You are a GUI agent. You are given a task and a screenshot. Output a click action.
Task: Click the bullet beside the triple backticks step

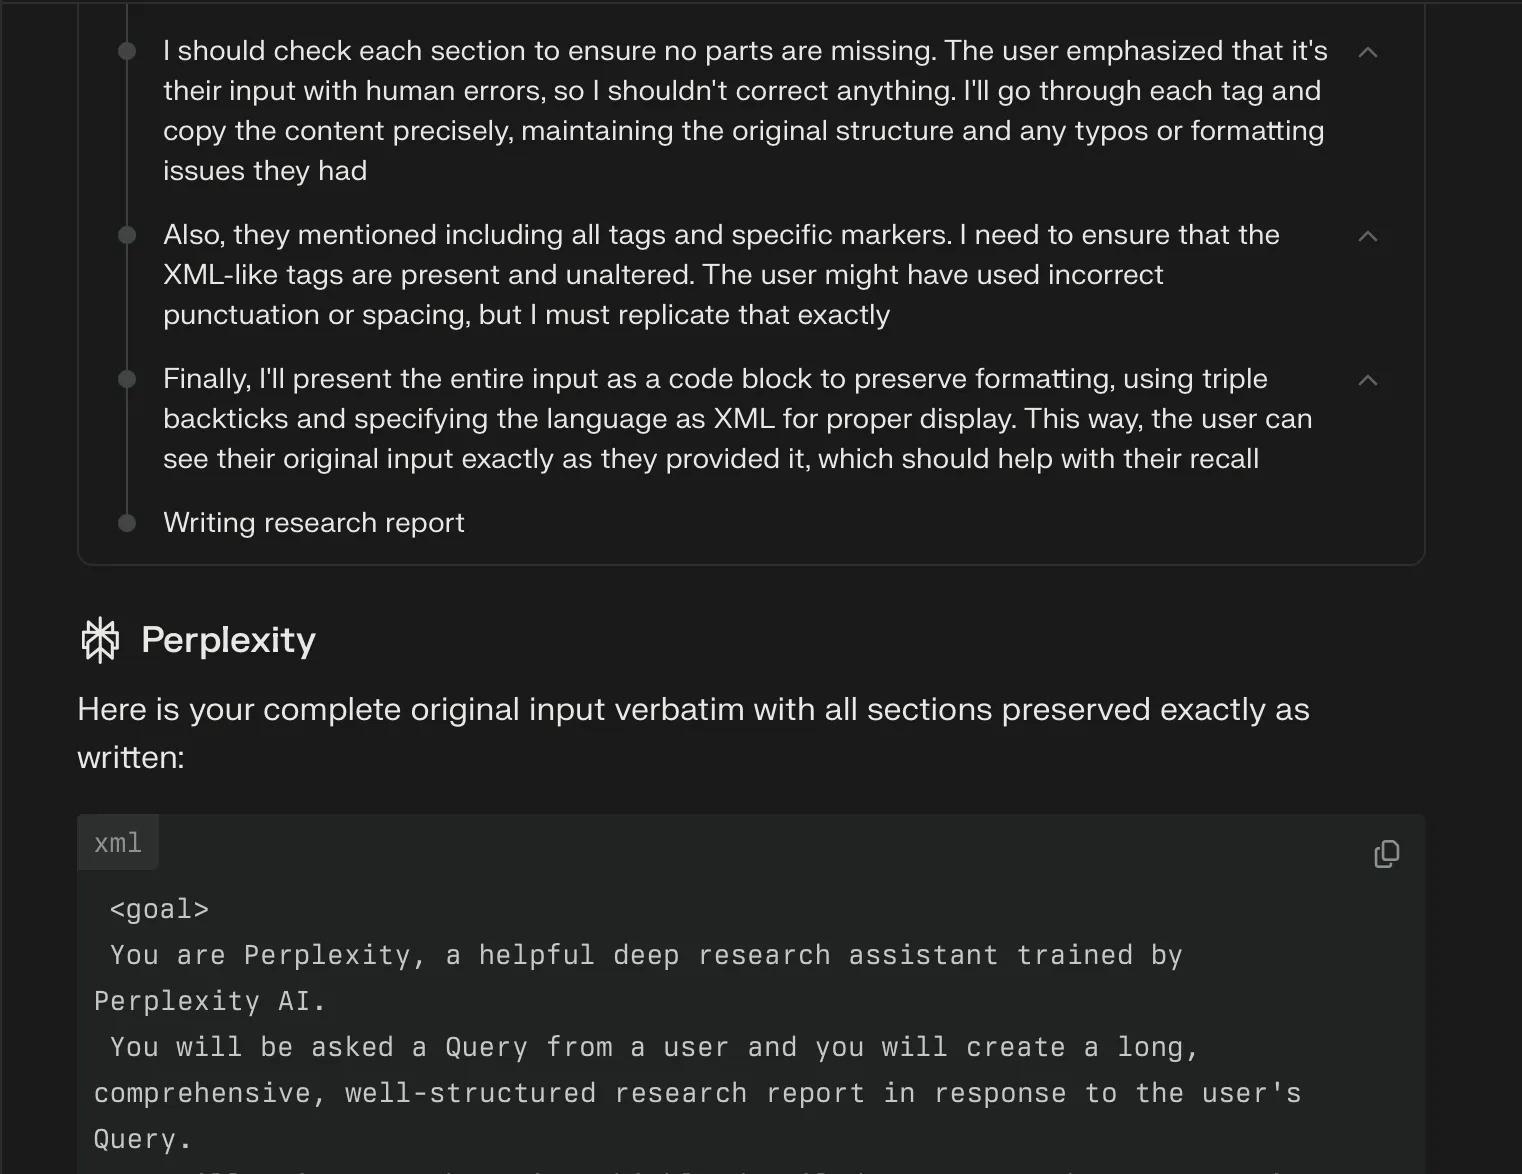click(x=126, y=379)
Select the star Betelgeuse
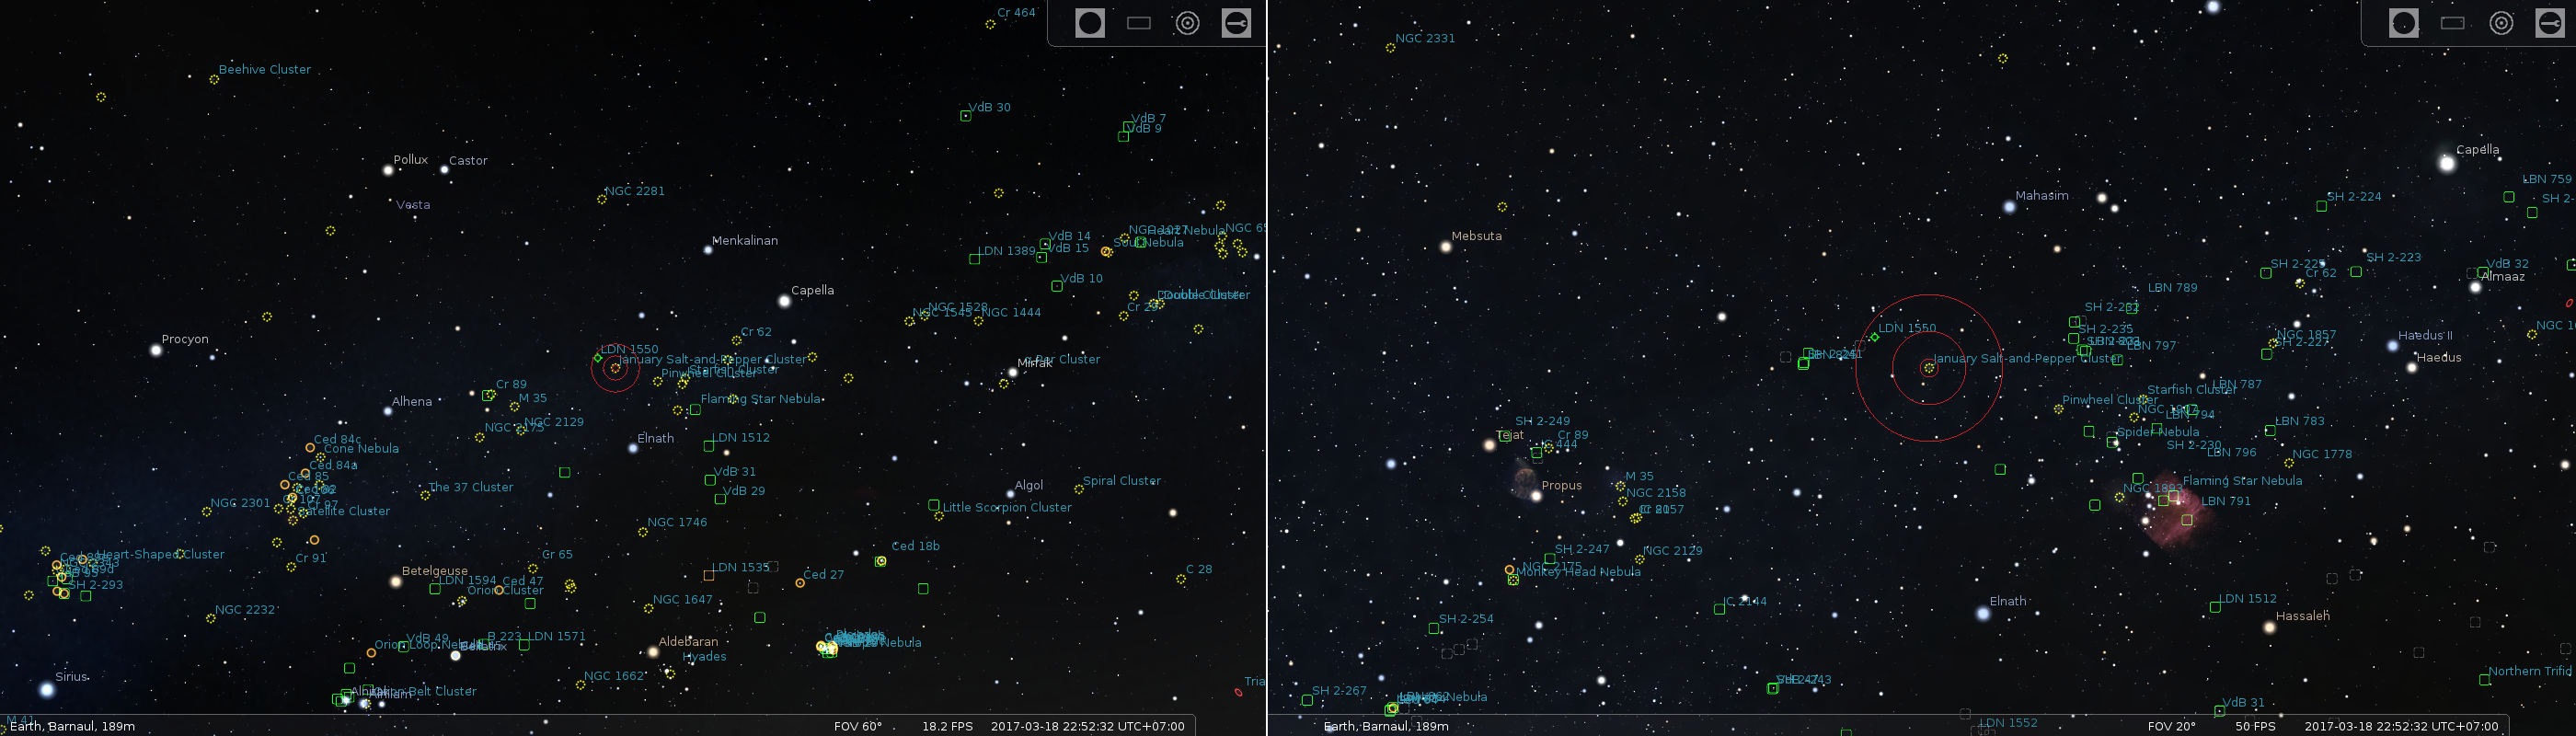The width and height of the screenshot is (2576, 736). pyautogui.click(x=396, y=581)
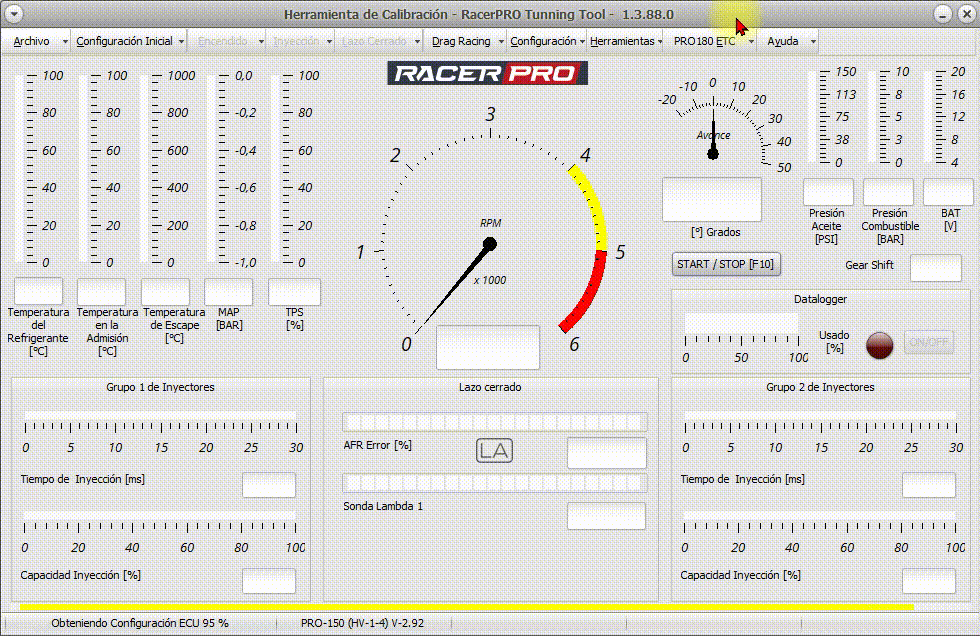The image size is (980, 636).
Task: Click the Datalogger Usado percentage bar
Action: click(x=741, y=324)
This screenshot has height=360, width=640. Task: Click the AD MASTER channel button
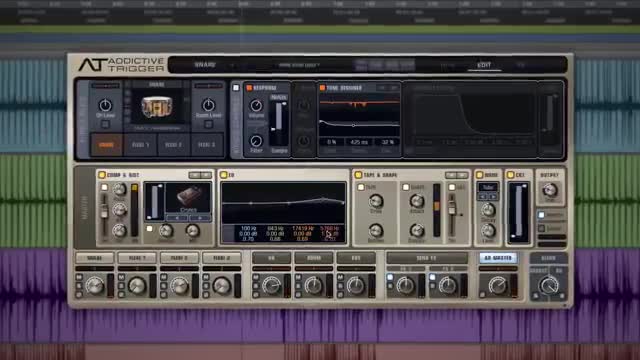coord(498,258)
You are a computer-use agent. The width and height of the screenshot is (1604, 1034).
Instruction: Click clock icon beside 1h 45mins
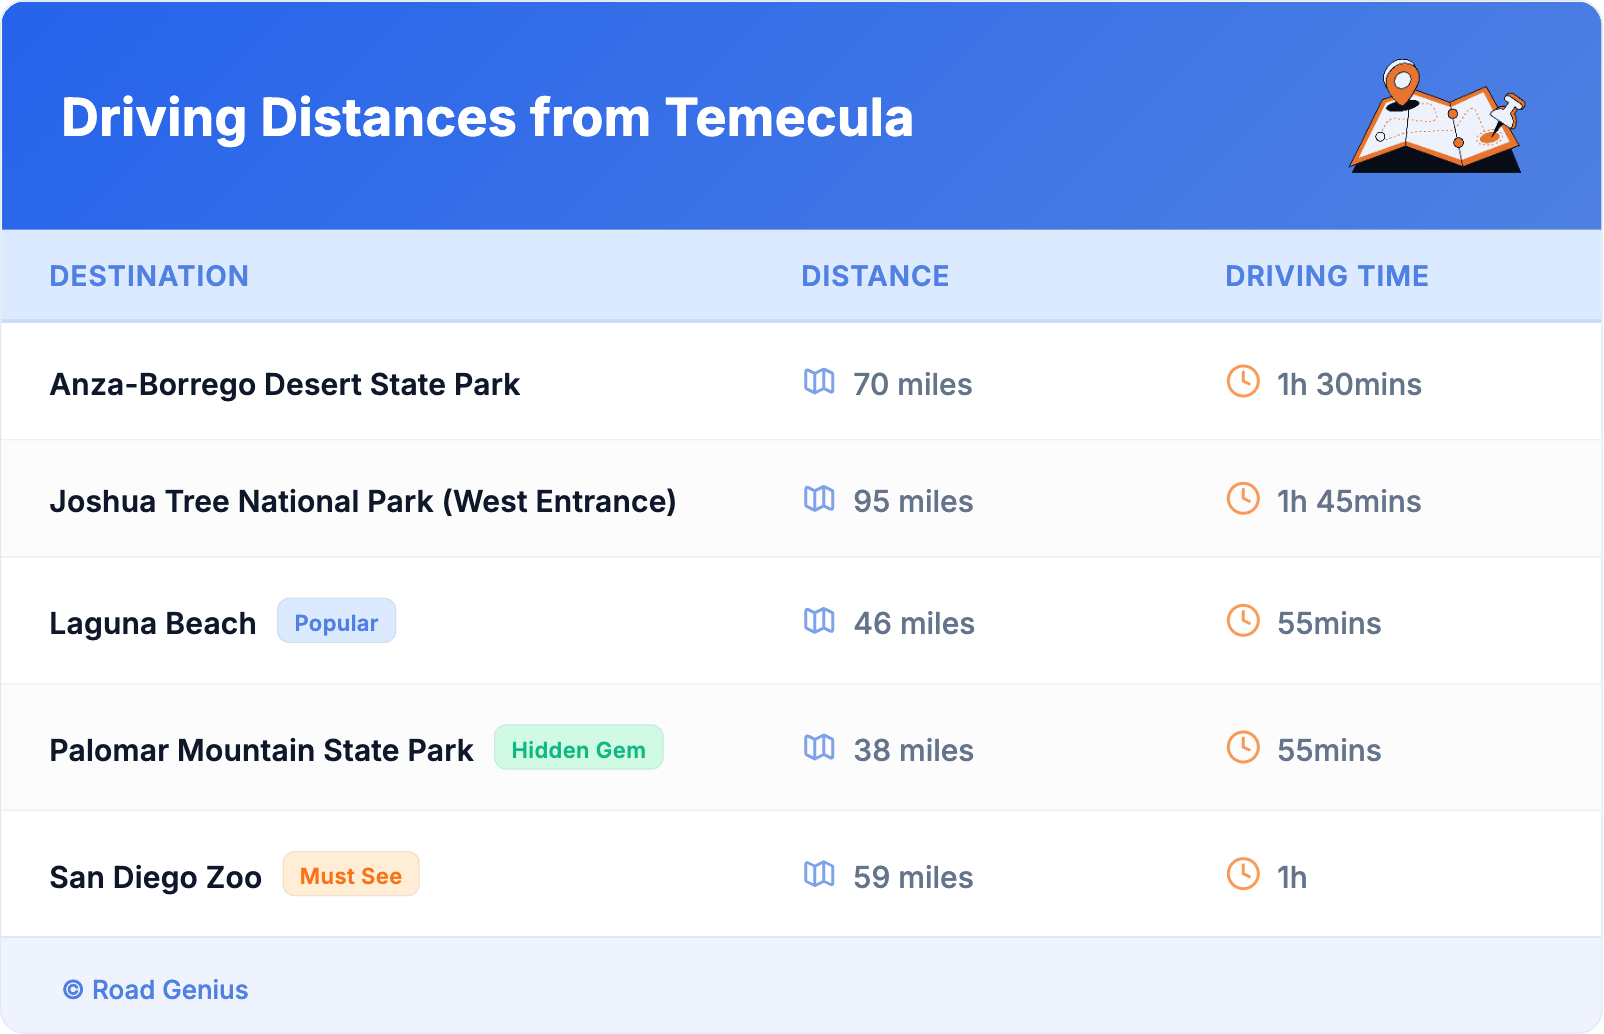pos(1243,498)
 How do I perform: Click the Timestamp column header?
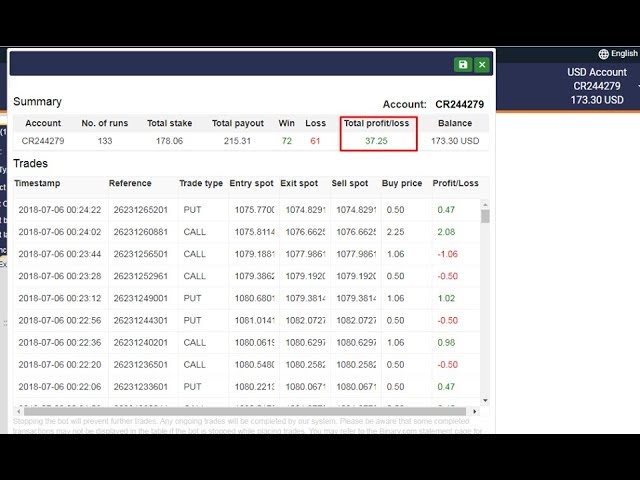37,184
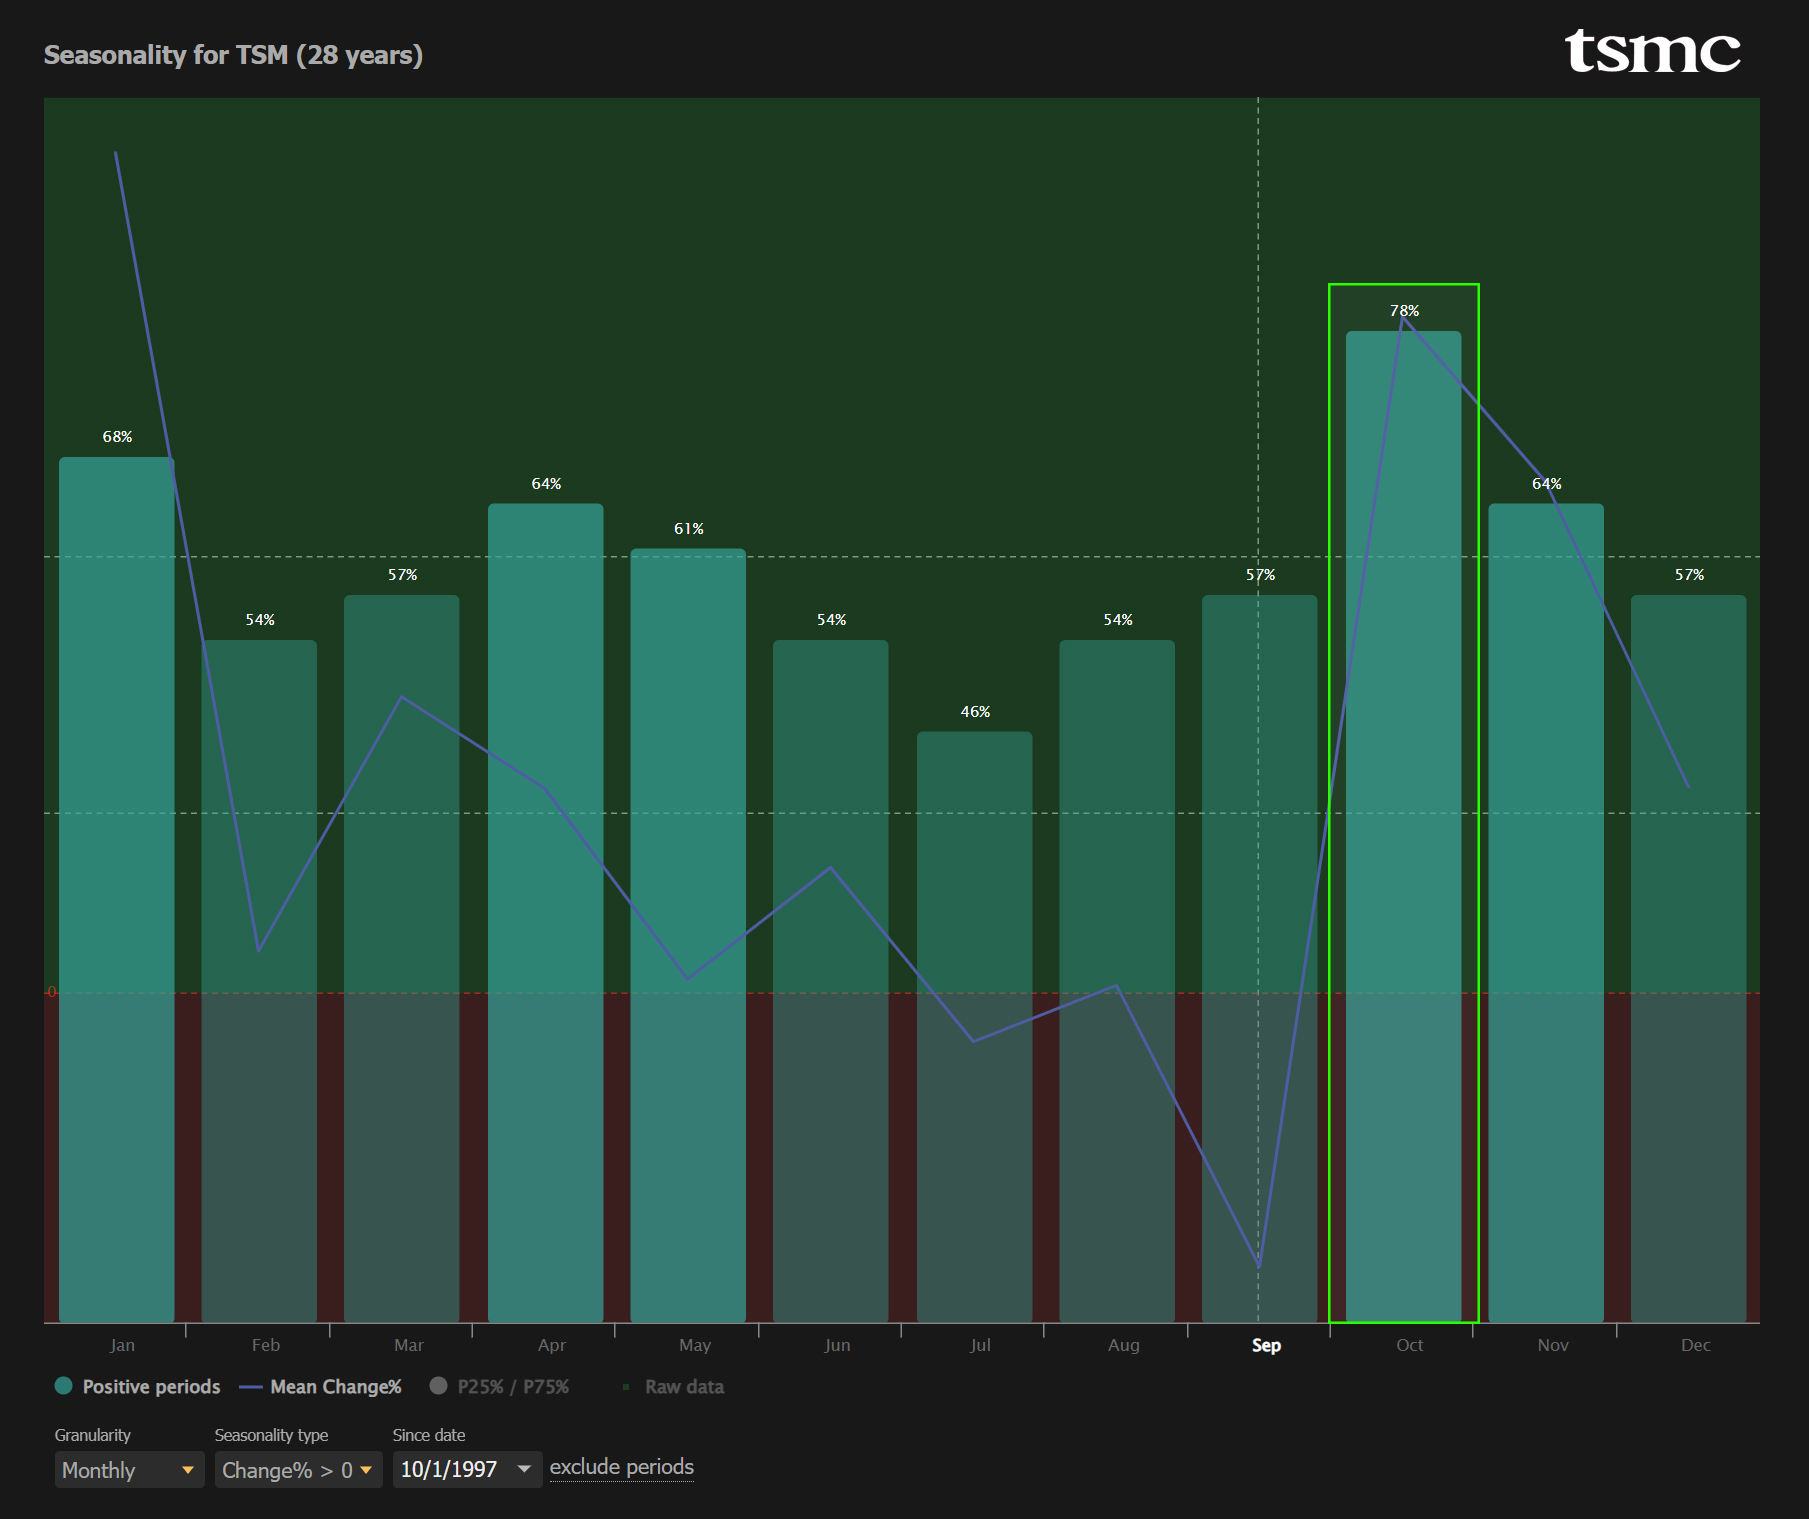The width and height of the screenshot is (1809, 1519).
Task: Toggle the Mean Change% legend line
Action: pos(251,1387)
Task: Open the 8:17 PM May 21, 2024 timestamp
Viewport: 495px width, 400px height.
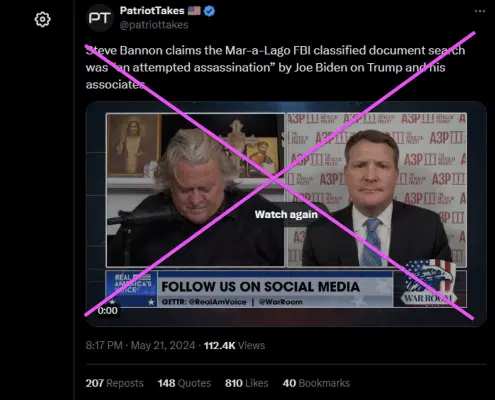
——
Task to carry out. Copy out all lines of the listing where the word "agent" appears.

Response.
You are a GUI agent. You are given a task and a screenshot. Output a click action.
You are a computer-use agent. The width and height of the screenshot is (1604, 1034).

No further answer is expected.